- [TASK BRIEF]
Filter these entries down to the lines that hold the word "link", and show each of them.

- [EXCERPTED RECORDS]
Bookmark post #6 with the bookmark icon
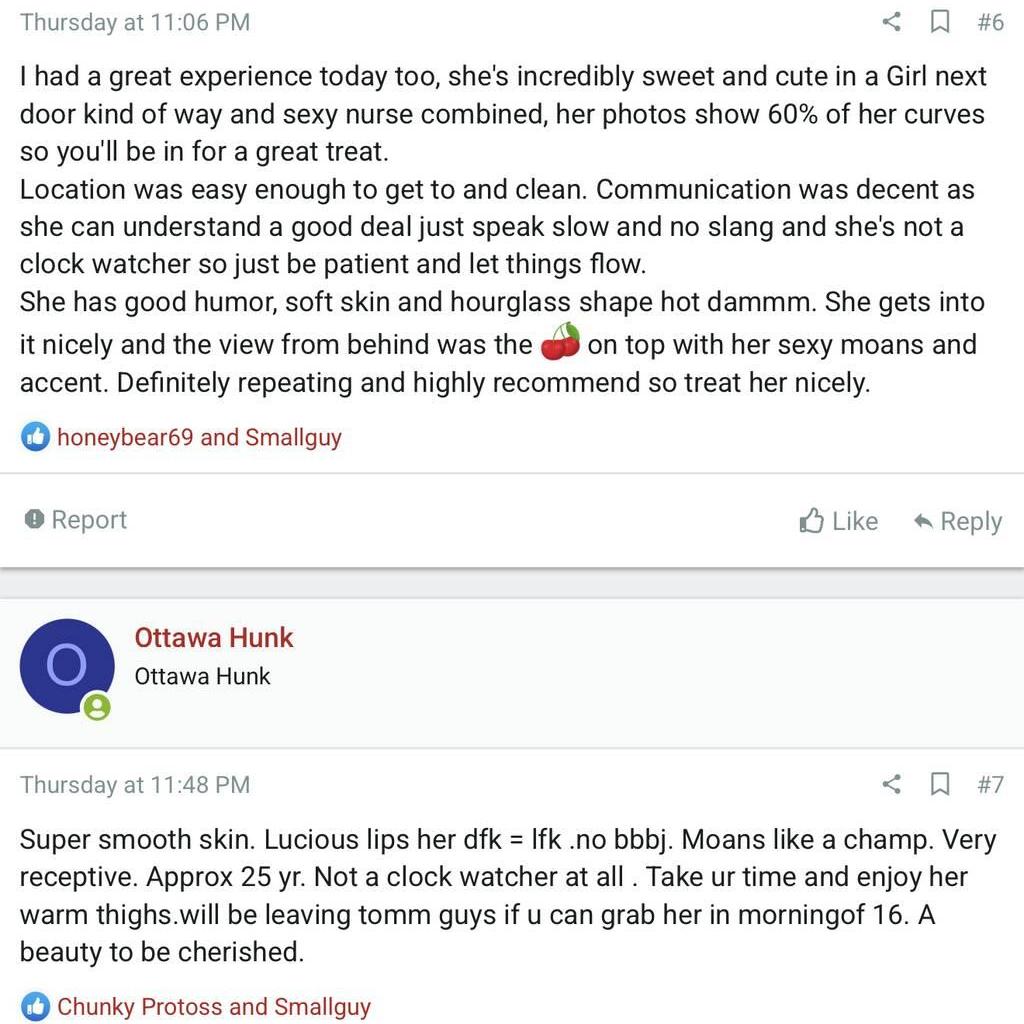Viewport: 1024px width, 1024px height. [940, 21]
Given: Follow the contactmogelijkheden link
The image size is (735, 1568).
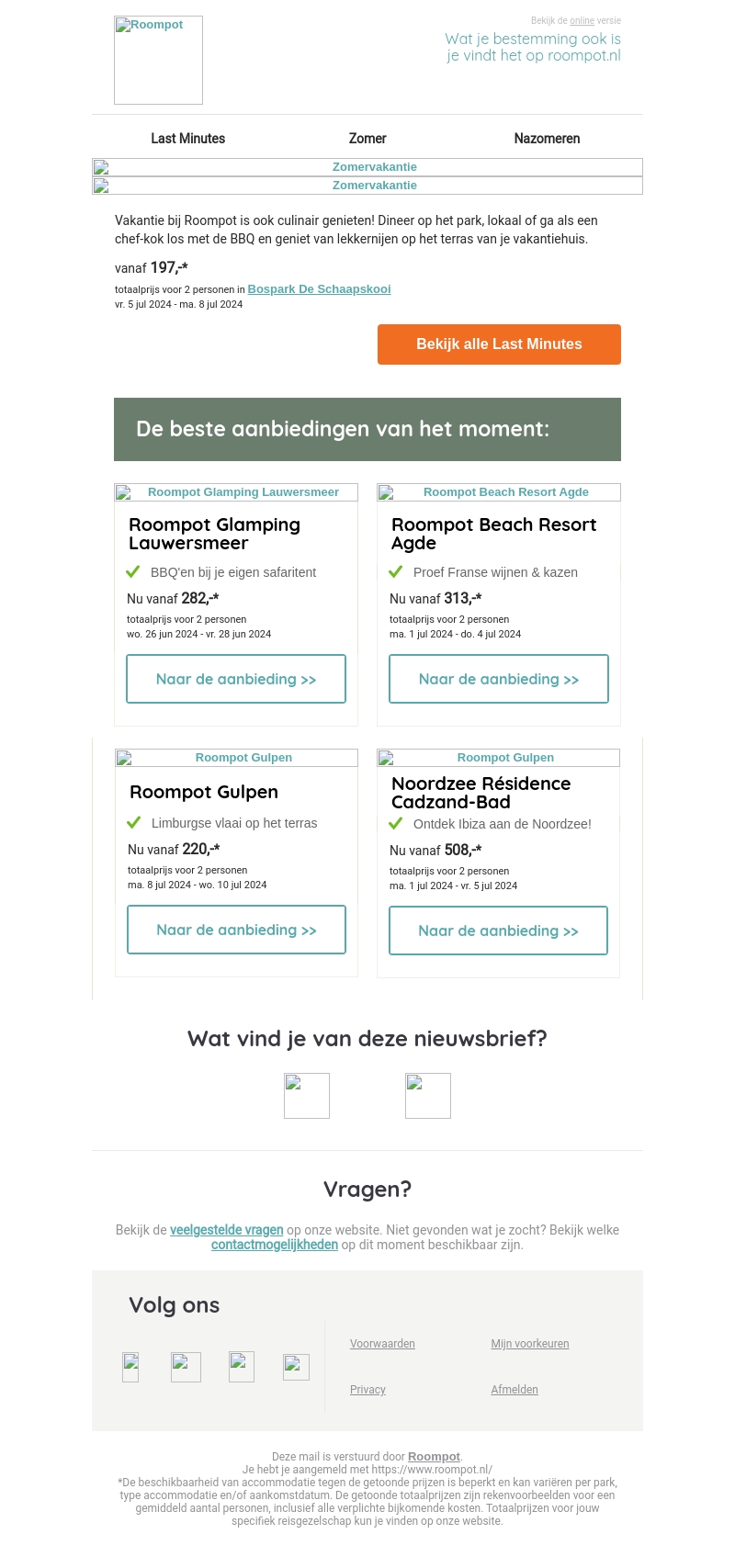Looking at the screenshot, I should 275,1245.
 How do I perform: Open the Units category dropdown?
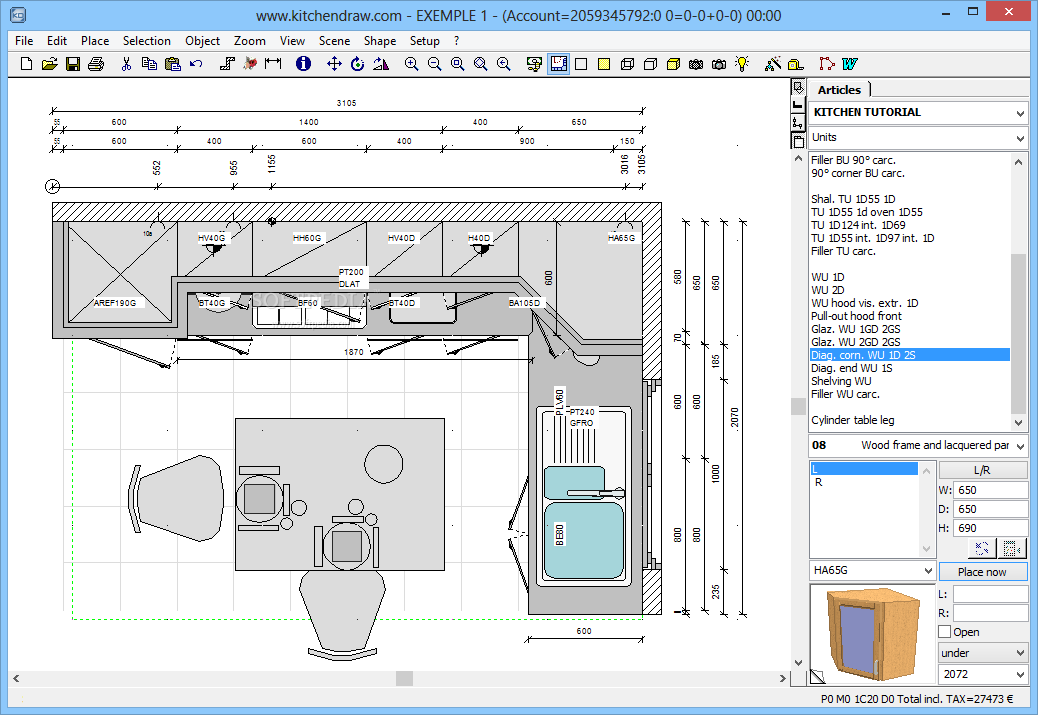pos(1019,138)
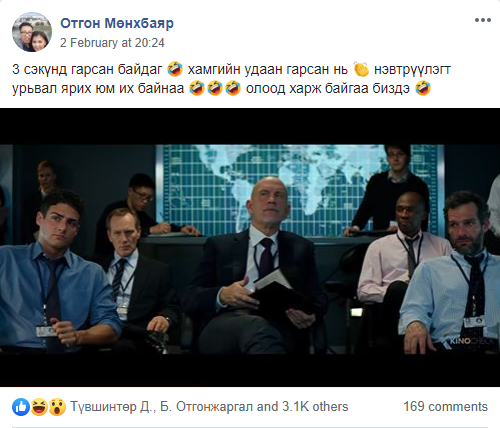Click the KinoCheck watermark on the video
Image resolution: width=500 pixels, height=428 pixels.
click(468, 341)
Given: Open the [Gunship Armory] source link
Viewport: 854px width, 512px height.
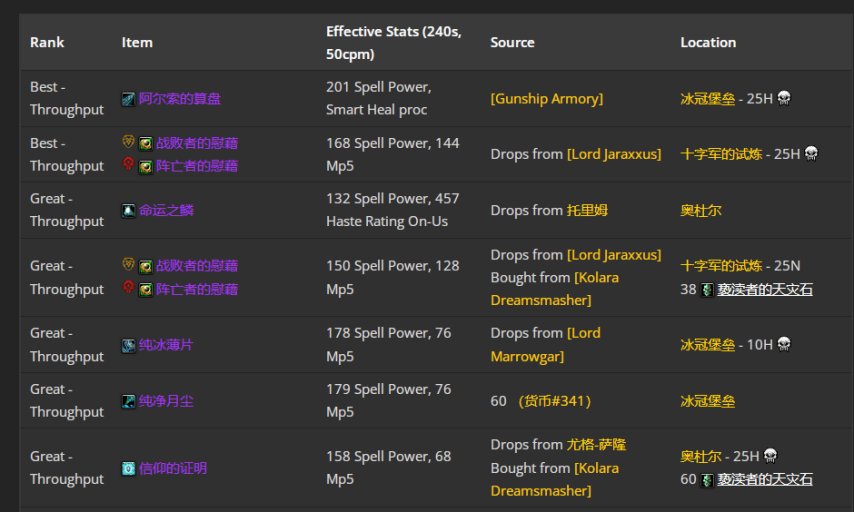Looking at the screenshot, I should (546, 99).
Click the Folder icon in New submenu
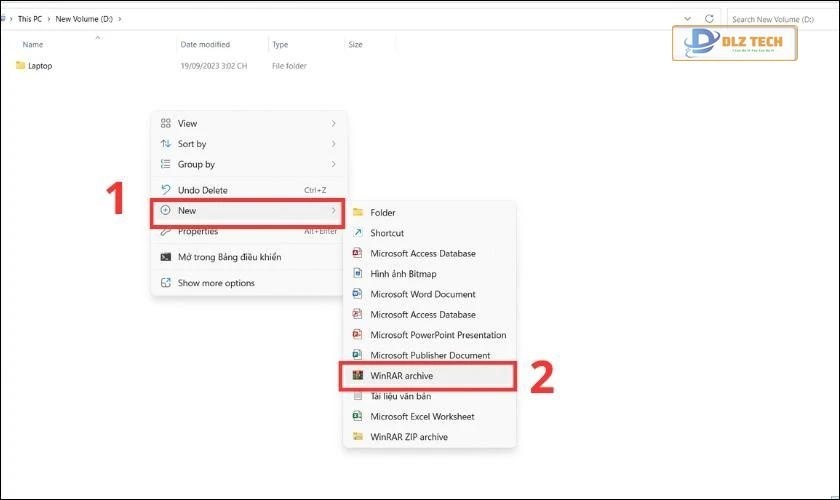Screen dimensions: 840x500 coord(357,212)
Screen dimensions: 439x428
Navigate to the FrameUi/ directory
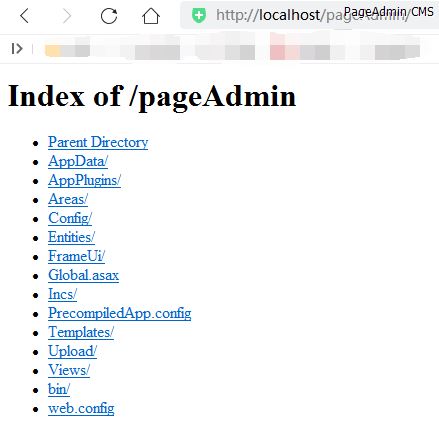click(76, 256)
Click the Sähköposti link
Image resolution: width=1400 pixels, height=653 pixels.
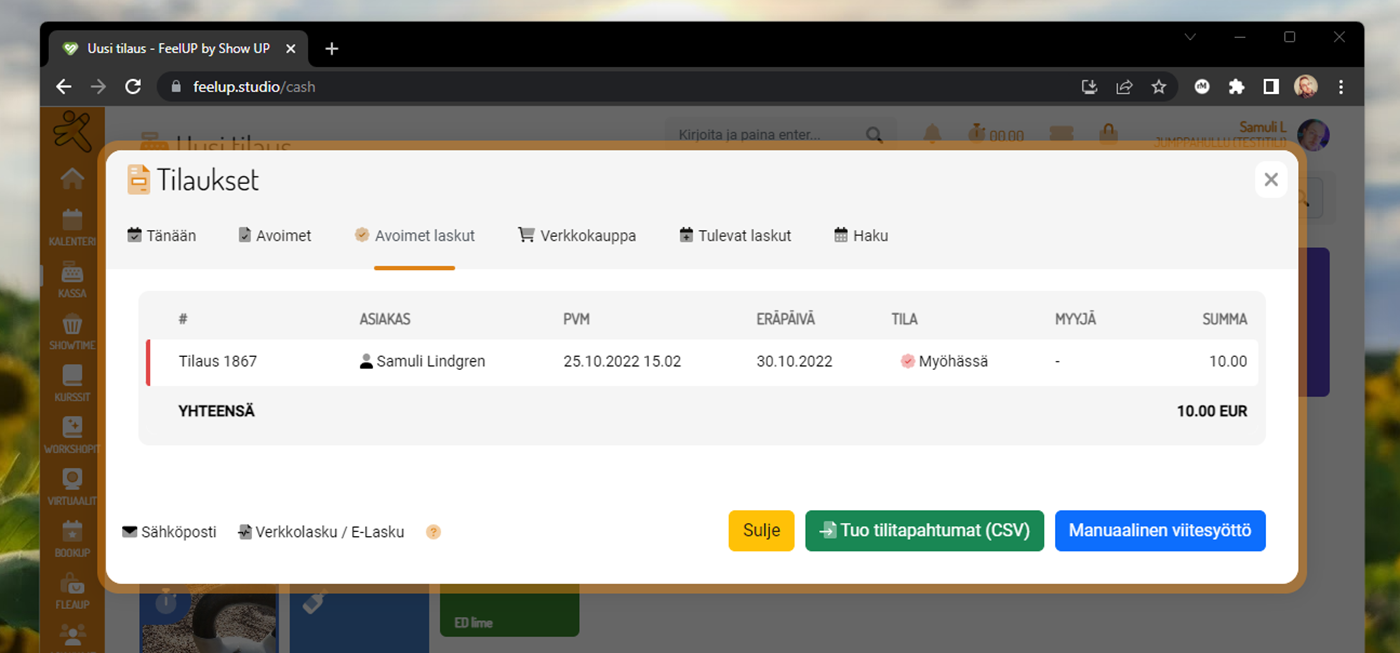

- [REPLY TO THE TASK]
Given: Follow the contactmogelijkheden link
Given: Open the [Gunship Armory] source link
Click the Sähköposti link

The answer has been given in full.